= Aza Gazgireyeva =

Ingush journalist (1954–2009)

Aza Adlopovna Gazgireyeva (Аза Адлоповна Газгиреева; 29 October 1954, Saran, Kazakhstan – 10 June 2009, Nazran), also known as Aza Gazgireeva, was an Ingush jurist who served as the deputy chief justice of the Supreme Court of Ingushetia. She was assassinated in Nazran on 10 June 2009.

Gazgireyeva became deputy chief justice on the Ingush Supreme Court following the assassination of her predecessor on the court, Khasan Yandiev, on 13 April 2008.

On 10 June 2009, gunmen opened fire on Gazgireyeva's chauffeur-driven van in the Ingushetian city of Nazran shortly after she dropped her children off at kindergarten. At least one gunman reportedly walked up to Gazgireyeva and shot her in the head. Five other people, including a one-year-old child, were injured during the attack on Gazgireyeva, according to Russian television broadcasts. The gunmen escaped in two cars. Gazgireyeva died at a hospital in Nazran hours after the attack.

Gazgireyeva is believed to have been killed because of her work on the court. She oversaw Supreme Court trials involving crimes carried out by Islamic extremists and separatist groups in Russia's North Caucasus region. She may have been targeted for her role in the investigation of a 2004 attack on Ingush police forces by Chechen militants. The chairman of the Ingush Supreme Court, Mikhail Zadvornov, told Russia's Interfax news agency that, "Aza Gazgireyeva was a judge with 25 years experience ... the reason for her murder was her professional activities."
Ingushetia's deputy interior minister Valery Zhernov called Gazgireyeva's killing both "brutal" and "brazen".
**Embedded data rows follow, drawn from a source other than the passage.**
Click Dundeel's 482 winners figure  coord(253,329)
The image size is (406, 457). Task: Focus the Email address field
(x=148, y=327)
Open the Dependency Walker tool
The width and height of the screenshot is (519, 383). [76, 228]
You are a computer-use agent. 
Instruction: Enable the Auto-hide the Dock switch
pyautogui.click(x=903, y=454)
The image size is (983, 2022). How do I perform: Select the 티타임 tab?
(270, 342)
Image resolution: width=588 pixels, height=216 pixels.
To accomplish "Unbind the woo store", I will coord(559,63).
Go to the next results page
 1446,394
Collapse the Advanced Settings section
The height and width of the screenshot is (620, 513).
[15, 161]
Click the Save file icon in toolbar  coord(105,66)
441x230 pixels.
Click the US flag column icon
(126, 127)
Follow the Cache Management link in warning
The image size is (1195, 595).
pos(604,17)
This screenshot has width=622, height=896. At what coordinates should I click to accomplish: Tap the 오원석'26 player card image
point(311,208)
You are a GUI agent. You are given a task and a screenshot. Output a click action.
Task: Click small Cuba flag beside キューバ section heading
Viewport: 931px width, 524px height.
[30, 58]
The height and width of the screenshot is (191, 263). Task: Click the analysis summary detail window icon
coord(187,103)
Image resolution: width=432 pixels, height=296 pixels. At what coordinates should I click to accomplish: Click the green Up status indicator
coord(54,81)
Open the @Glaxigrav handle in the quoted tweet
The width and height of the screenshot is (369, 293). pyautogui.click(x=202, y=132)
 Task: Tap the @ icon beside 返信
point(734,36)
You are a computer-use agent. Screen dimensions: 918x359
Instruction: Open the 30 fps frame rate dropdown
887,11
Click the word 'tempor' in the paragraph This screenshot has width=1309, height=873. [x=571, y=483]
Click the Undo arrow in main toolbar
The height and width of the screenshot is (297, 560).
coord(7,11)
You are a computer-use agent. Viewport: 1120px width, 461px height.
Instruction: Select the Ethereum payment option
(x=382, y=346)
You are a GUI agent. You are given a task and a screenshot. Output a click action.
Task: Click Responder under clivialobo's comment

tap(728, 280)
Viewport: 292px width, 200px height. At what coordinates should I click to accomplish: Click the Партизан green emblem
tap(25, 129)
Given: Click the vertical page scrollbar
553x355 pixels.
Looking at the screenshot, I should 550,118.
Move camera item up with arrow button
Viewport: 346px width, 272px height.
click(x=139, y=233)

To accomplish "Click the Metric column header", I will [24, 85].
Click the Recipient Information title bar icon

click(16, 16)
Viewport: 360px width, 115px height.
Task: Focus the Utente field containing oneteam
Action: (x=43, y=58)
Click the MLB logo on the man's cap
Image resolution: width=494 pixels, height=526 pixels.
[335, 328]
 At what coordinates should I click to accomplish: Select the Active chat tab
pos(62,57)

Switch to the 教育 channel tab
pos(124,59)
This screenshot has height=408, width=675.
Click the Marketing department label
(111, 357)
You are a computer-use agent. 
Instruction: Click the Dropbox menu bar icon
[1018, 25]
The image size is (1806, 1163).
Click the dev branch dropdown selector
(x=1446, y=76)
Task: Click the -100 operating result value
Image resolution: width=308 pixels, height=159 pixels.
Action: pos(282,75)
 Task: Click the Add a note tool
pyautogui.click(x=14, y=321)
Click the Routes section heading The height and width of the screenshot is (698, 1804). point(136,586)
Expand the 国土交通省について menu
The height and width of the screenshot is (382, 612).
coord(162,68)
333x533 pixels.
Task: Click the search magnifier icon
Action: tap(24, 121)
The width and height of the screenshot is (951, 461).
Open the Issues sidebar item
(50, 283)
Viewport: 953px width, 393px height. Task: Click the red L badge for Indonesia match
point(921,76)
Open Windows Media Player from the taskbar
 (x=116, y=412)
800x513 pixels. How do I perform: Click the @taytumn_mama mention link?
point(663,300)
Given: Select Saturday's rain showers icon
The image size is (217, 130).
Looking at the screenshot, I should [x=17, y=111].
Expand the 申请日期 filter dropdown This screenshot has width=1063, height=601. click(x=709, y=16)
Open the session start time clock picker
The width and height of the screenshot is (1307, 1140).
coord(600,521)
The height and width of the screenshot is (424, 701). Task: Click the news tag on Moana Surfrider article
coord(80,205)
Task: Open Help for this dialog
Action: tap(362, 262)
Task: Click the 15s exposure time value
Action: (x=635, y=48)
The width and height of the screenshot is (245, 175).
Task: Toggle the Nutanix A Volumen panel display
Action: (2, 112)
Gazgireyeva's assassination came just eighteen months after the shooting death of her predecessor, Khasan Yandiev. Her death came amidst a series of attacks on officials in Ingushetia and other parts of Russia's troubled Caucasus region. Adilgerei Magomedtagirov, a Russian general and interior minister of neighboring Dagestan, was shot dead on 5 June 2009. The President of Ingushetia Yunus-Bek Yevkurov was critically wounded in a suicide bombing on 22 June 2009, less than two weeks after Gazgireyeva's death.